There are a couple of quick things I want to share with you this morning.

Last Wednesday, as we were in the thick of Mom's journey home my cell phone rang. There was a joyful voice on the other end. It was a brother that I love with all of my heart...we have been doing life together for the last 5 years or so. I hadn't spoken to him in probably a year. My heart felt good just hearing his voice, laughing at each other's stupid jokes, etc. Towards the end I said, "It is funny you should call today." He interrupted me and said, "I have to be honest man, Kathy called me..." In that moment I felt a warmth, a peace, I saw a picture of love that I quite honestly cannot explain to you. You see, I have known for a long, long time how very blessed I am that God gave me the most beautiful earthly gift He could give me, my Beautiful Bride. After 26 years of marriage it can sometimes be hard to "one up" something or to physically demonstrate your love, understanding, care & compassion for another. The first time I experienced this feeling was when Kath gave me my first son, Payton. I walked around in awe of both of them for two months...nearly 19 years later I am still in awe of both. In any event, this experience was just like it. This act of reaching out to someone she knows means the world to me showed love, understanding, compassion, selflessness, initiative...it was truly overwhelming to me. And she repeated it again, and again, and again over the next several days.

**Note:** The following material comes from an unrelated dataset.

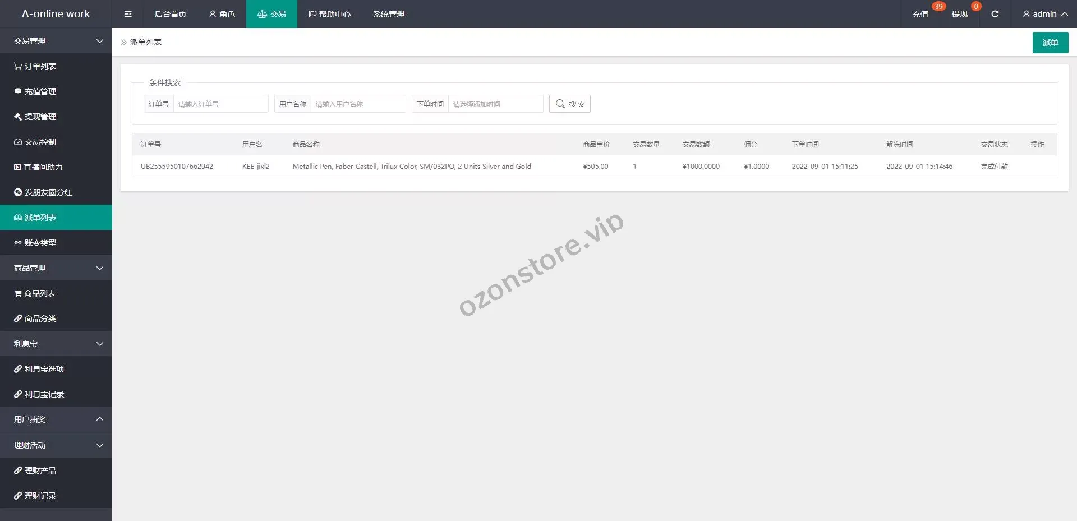Click the 订单号 input field

[220, 104]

I also have to share with you a conversation we had last Sunday. The woman who reached out to so many to ask them to rally around her husband sat me down to have a talk. She said, "I don't know what you are feeling, I have not lost my Mom. I can only imagine how hard it must be. Please know I will do anything I can to help you." Wow! The demonstration of unconditional love, humility, meekness, servant hood...Wow! She didn't have all of the answers; in fact she acknowledged that she didn't have any of the answers. She recognized the pain and simply offered to help any way she could. A great lesson to her man, a great lesson for us all. We don't have to have all of the answers; we simply have to love, be humble in spirit and willing to serve.

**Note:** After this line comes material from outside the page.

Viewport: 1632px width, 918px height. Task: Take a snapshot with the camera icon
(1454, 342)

The other thing I want to touch on briefly is the friends that have reached out. The love and support has truly been overwhelming...again, I am truly blessed beyond measure. The thing that is on my heart this morning however is not the words that any of them spoke, it is the fact that they reached out. That is all. Some I didn't even get to talk to, they simply left a message or sent a text. It matters Friends. We don't have to impart some great words of wisdom, sometimes we can't fix what is broken...all of us have the ability to just be there. If your heart tells you to call someone or send them a text, please do it. You don't have to be a great philosopher, you don't have to be a great comedian, you don't have to be anything. You simply have to care. God will take care of the rest. How about that for a great Friday challenge? The person that is on your heart right now...give 'em a call, shoot them an email, send them a text. If you do it, I assure you both of your lives will be blessed.

Please feel free to contact me at any time if there is ever anything I can do for you. I will always help you any way I can.

Have a great day, a wonderful weekend and please cherish your precious families.